Commenting on the European Commission’s plan on tackling COVID-19 disinformation, MEPs Sandra Kalniete and Axel Voss said: “The EPP Group welcomes the plans to step up European efforts to counter disinformation, in particular with regard to the COVID-19 pandemic, but has asked for binding rules for social media platforms and a tougher foreign policy stance towards Chinese and Russian disinformation”.
“It must be an EU foreign policy priority to counter China’s and Russia’s deliberate spread of false information. Their aim is to destabilise Europe and the international order. Fighting disinformation is vital, not only to protect the EU’s future but also people’s lives during the pandemic”, stressed Kalniete, EPP Group Vice-Chair for Foreign Affairs.
“If we don’t succeed in this, every aspect of our democracies and European way of life are threatened, starting from elections, to IT infrastructure, our privacy and day-to-day business”, she continued.
“We strongly support the proposal by the European Commission asking dominating social media platforms to report monthly on COVID-19 misinformation. Social media platforms must be held responsible for the disinformation they disseminate. We need binding EU rules for this”, underlined Voss, EPP Group Spokesman on Legal Affairs.

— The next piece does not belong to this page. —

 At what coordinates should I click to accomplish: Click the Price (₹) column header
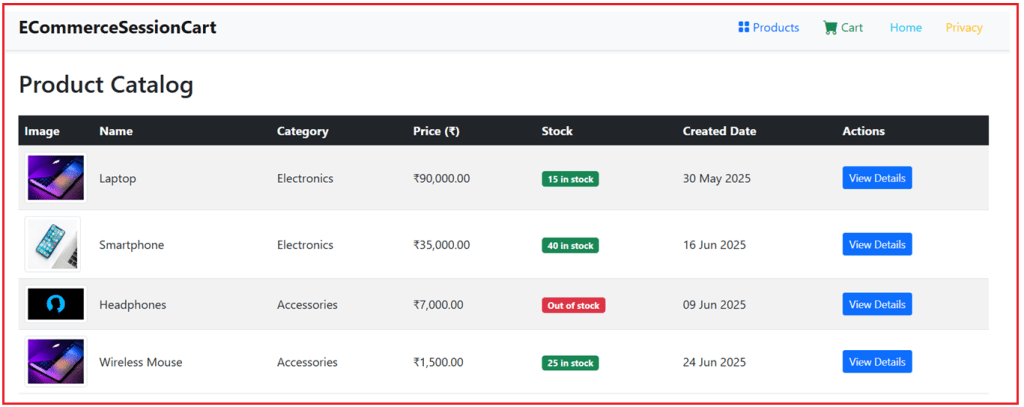tap(436, 131)
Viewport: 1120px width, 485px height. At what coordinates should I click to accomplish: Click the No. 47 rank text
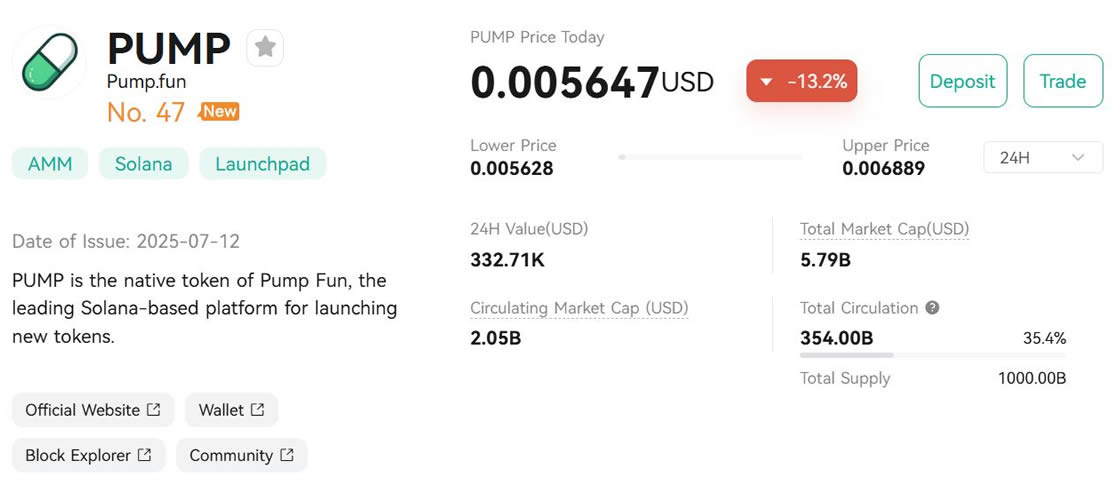(146, 113)
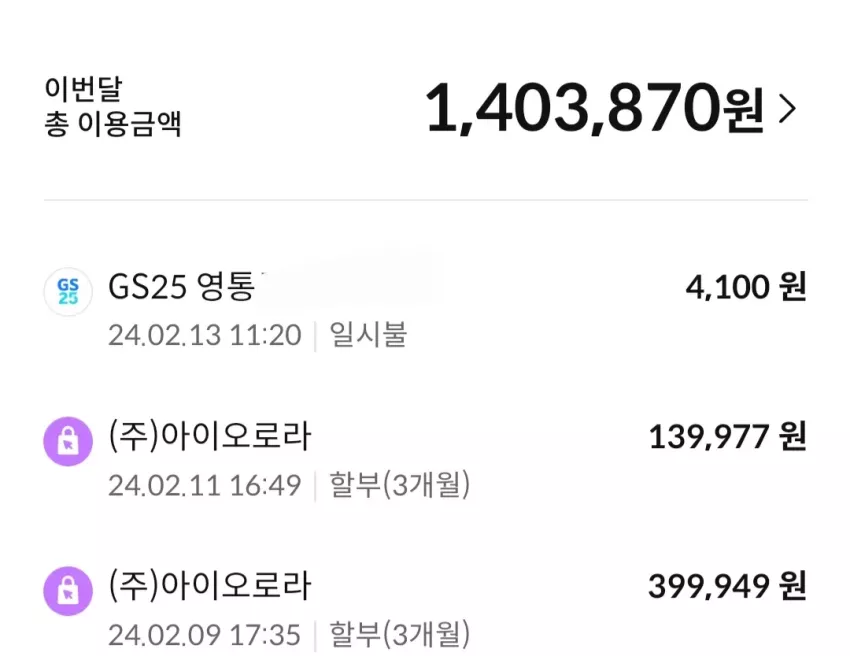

“Fake news has made it increasingly difficult to spread reliable information on the virus, thus putting the health of our citizens at risk. The bigger the platform, the greater the audience that receives false narratives which should automatically result in a greater responsibility of those dominating platforms to combat fake news. Social media platforms must take down false information, shut down bot-nets and stop earning money from adverts from accounts that spread political disinformation”, added Voss.
“The EU must strengthen its own capacities to detect, expose and fight disinformation. This costs money and appropriate human resources, and also requires better coordination and cooperation within the EU and beyond. The EPP Group will be eager to play an active role in facilitating this as it already has in the past”, concluded Kalniete.
Ben Packer, a partner at Linklaters who advises technology firms, commented: “Covid-19 has been an extraordinary test for social media platforms. In the face of a global health emergency, companies have rightly adopted a tough stance on disinformation. Social media platforms have demoted content that has been fact-checked as false or misleading, limited adverts that promote false products or services and promoted accurate information about Covid-19 from public health organisations.”
“However, policymakers globally do not believe this has been enough to limit the influence of bad actors who have sought to spread mistruths during the crisis. The EU has today called out the role of foreign state actors, in spreading disinformation, as well as those who seek to make financial gain.”
The EU is asking social media platforms for further transparency on the steps they are taking, including producing detailed monthly reports on the actions they are taking to tackle disinformation about Covid-19, and is encouraging relevant stakeholders who are not yet signatories to the voluntary Code of Practice on Disinformation to participate. Today’s requests are for platforms to take these steps voluntarily, but the EU is expected to unveil broader regulation of the sector later this year. In the meantime, the debate will only intensify about how far platforms should go to police the content on their sites.”